Component Lifecycle and State

Components in the Answers Javascript Library have a certain lifecycle and react to the surrounding state; take, for example, the UniversalResults Component.

When the UniversalResults component is displayed for the first time, it is created and then mounted to the page. When a new set of results return, it is unmounted, then remounted to reflect the new results.

The behavior of UniversalResults described above is part of its component lifecycle. You can also see the component react to the environment around it (or the “state”), namely new results returning. A component’s lifecycle is influenced by said state.

Lifecycle methods


Every component has the following three lifecycle methods. With the exception of onMount, these callbacks do not take any parameters:

  1. onCreate: Callback envoked when the component is created (the class for that component is instantiated). This creates a new instance of the component class. It is only fired once on a page.
  2. onMount: Callback envoked when a component is mounted to the DOM. Calls the render function and appends what is rendered to the DOM. This is passed a reference to the component (this).
  3. onUpdate: Callback envoked when a component’s state is updated. It is triggered by a call to setState.

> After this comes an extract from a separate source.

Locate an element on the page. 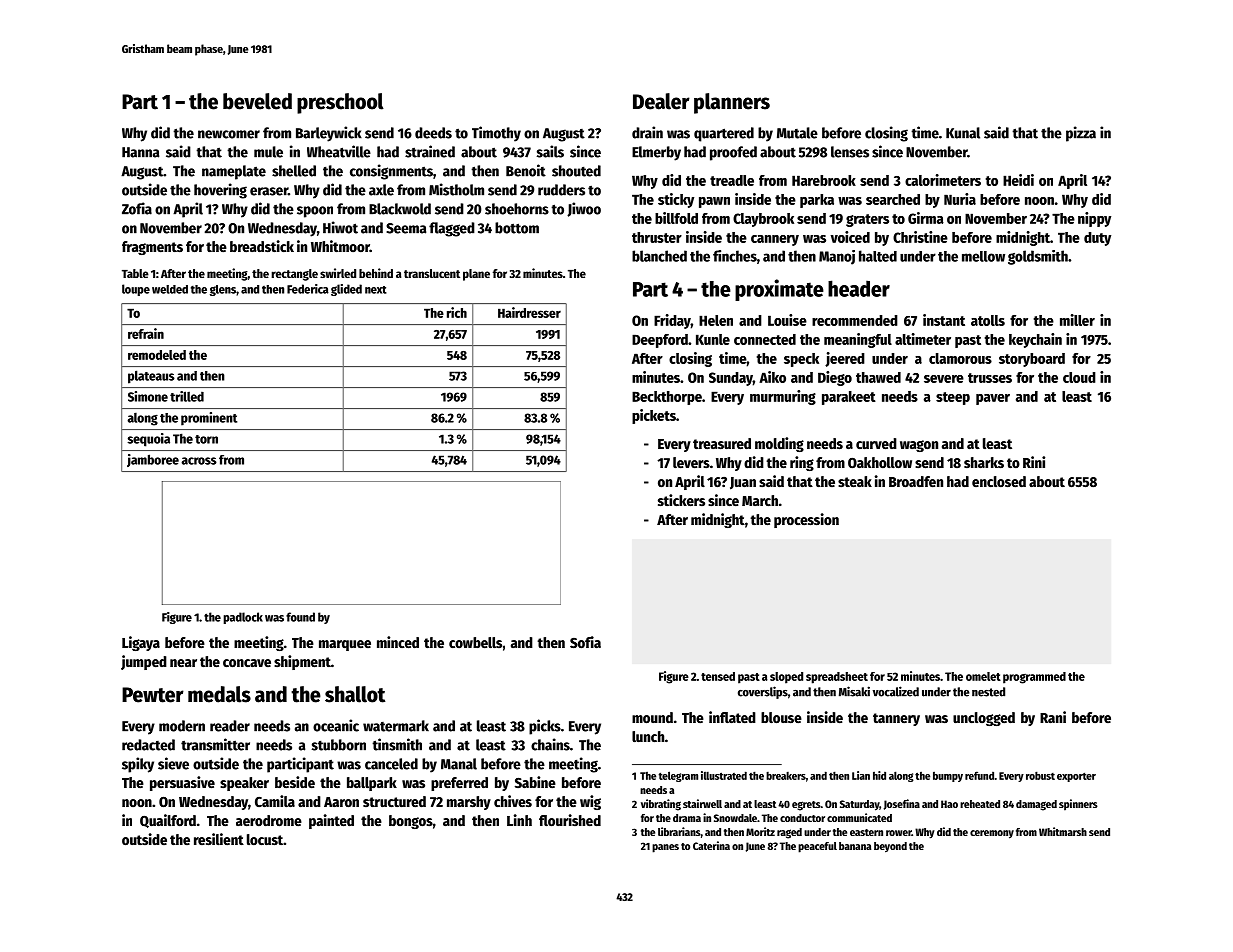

We do not expose an unMount() or a remove().

Using Lifecycle Methods

The above lifecycle methods are exposed in all components’ configuration. These callbacks are additive; they are run following our internal lifecycle methods. For example, the below would print a console statement every time the UniversalResults was mounted to the page:

this.addComponent('UniversalResults', {
    container: '.results-container',
    onMount: function(data) {
    //... other component config here

If you’d like to completely replace our lifecycle methods, you can use the following methods, which behave like their counterparts listed above: - onCreateOverride - onMountOverride - onUpdateOverride

We recommend using these methods sparingly, since you will impact the core functionality of the component. If you find yourself needing to use the overrides, we recommend looking at creating custom components.


As described above, components also react to their surrounding environment, called the state. Changes in state can trigger certain lifecycle methods, such as unMount and Mount.

Each component has a setState method. This is not exposed currently to implementers using the SDK’s built-in components, but is helpful context (and can be used when creating custom components).

When called, the setState method will re-render a component. Said method can be triggered in a few ways:

  1. If the component is listening for a change to something in global storage. Going back to our UniversalResults example; when the results update, this component will re-render to reflect the new results. Behind the scenes, the component is listening to changes to the Universal Results key in global storage. When said key changes, setState is called on the UniversalResults component. The component is unmounted and then mounted again with the new results.

  2. If the component has custom JS. For example, the Location Bias component has custom JS for disabling the geolocation prompt if a user has denied it. This calls setState to set the current display name and accuracy (which will likely be IP accuracy).